Like, la leyenda, or simply Like is a Mexican telenovela that premiered on Las Estrellas on 10 September 2018 and ended on 20 January 2019. The telenovela is produced by Pedro Damián for Televisa. The series follows the lives of thirteen students and the problems that adolescents experience during their time in high school.

Plot 
The telenovela narrates the experiences of a group of young people interned at the Life Institute of Knowledge and Evolution (LIKE), a prestigious and cosmopolitan educational institution, with a supposedly modern and open educational system, but in reality it is deeply traditional and schematic. In this institution, which presumes its level of vanguard, each beginning of the school year a new generation of high school students are formed with rigid and tedious routines, in addition to educational techniques that do not excite anyone. The educational plan of Like, completely obsolete, has made teachers and students apathetic and conformist.
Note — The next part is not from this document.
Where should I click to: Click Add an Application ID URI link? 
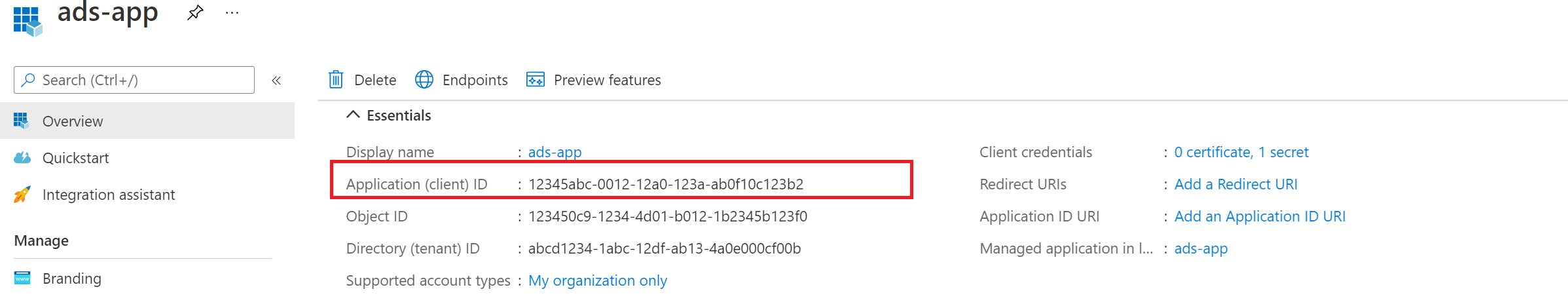(x=1260, y=216)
That apathetic atmosphere will be challenged by Gabriel Rey, "Gabo", an atypical teacher who will come to the school after many years of experience, and who was also a student at Like. Gabo will encourage students not to conform to what adults want to impose on them, provoking a true revolution in Like, which will generate confrontations between teachers, parents and students.

Cast

Main 

 Mauricio Abad as Ulises Reyes, comes from a neighborhood in Lima, Peru. He can seem aggressive and generate distrust, because he went through a very difficult situation in life by assuming the guilt for a crime he did not commit.
 Santiago Achaga as Cláudio Meyer, he is the one who gets along with everyone and does everything he can. He is very fortunate to have been born into a family of ancestry and this privilege causes him at the same time honor and guilt.
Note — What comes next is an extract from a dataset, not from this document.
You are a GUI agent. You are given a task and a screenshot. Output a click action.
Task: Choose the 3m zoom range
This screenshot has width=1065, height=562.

 Roberta Damián as Antonia "Tony" De Haro, she seems predestined since she was born to be a princess. However, she struggles daily to get rid of that label. She is popular and leader by nature; is a fashion lover and loves to sing.
 Macarena García as Machu Salas, has a special ability to manipulate others, she is an innate bully. Her sense of humor, black and cruel, often makes others laugh. Her presence imposes, and is the most experienced of the group in sexual matters.
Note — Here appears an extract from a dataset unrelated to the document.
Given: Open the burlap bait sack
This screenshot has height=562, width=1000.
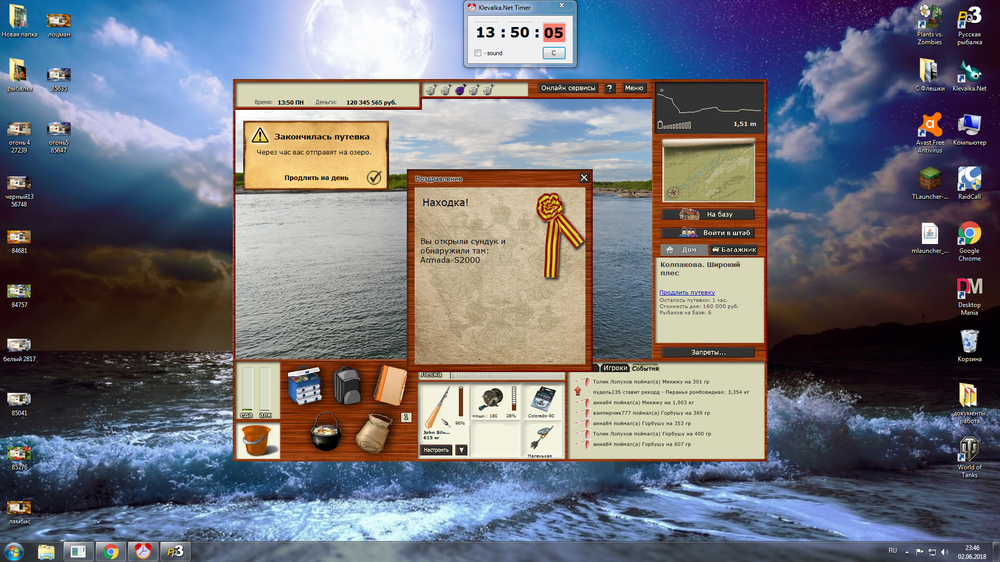Looking at the screenshot, I should coord(372,432).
 Anna Iriyama as Keiko Kobayashi, she comes from Japan by her own means, deliberately seeking to study at LIKE after an experience that threatened her life. Nobody knows her family and her past is a mystery.
 Ale Müller as Emilia Ruiz, is a teenage mother, of Mexican family but born in Texas. She does not like to be told what to do. The problems with her mother have increased by her rebellion.
 Carlos Said as León Rubio, is the son of the leader of a cartel. Despite his young age, he is completely convinced of what he wants and what he doesn't want for his life.
 Víctor Varona as Silverio Gil, is the new rich and although he has a lot of money, he hides his class complexes and his past of poverty with designer clothes.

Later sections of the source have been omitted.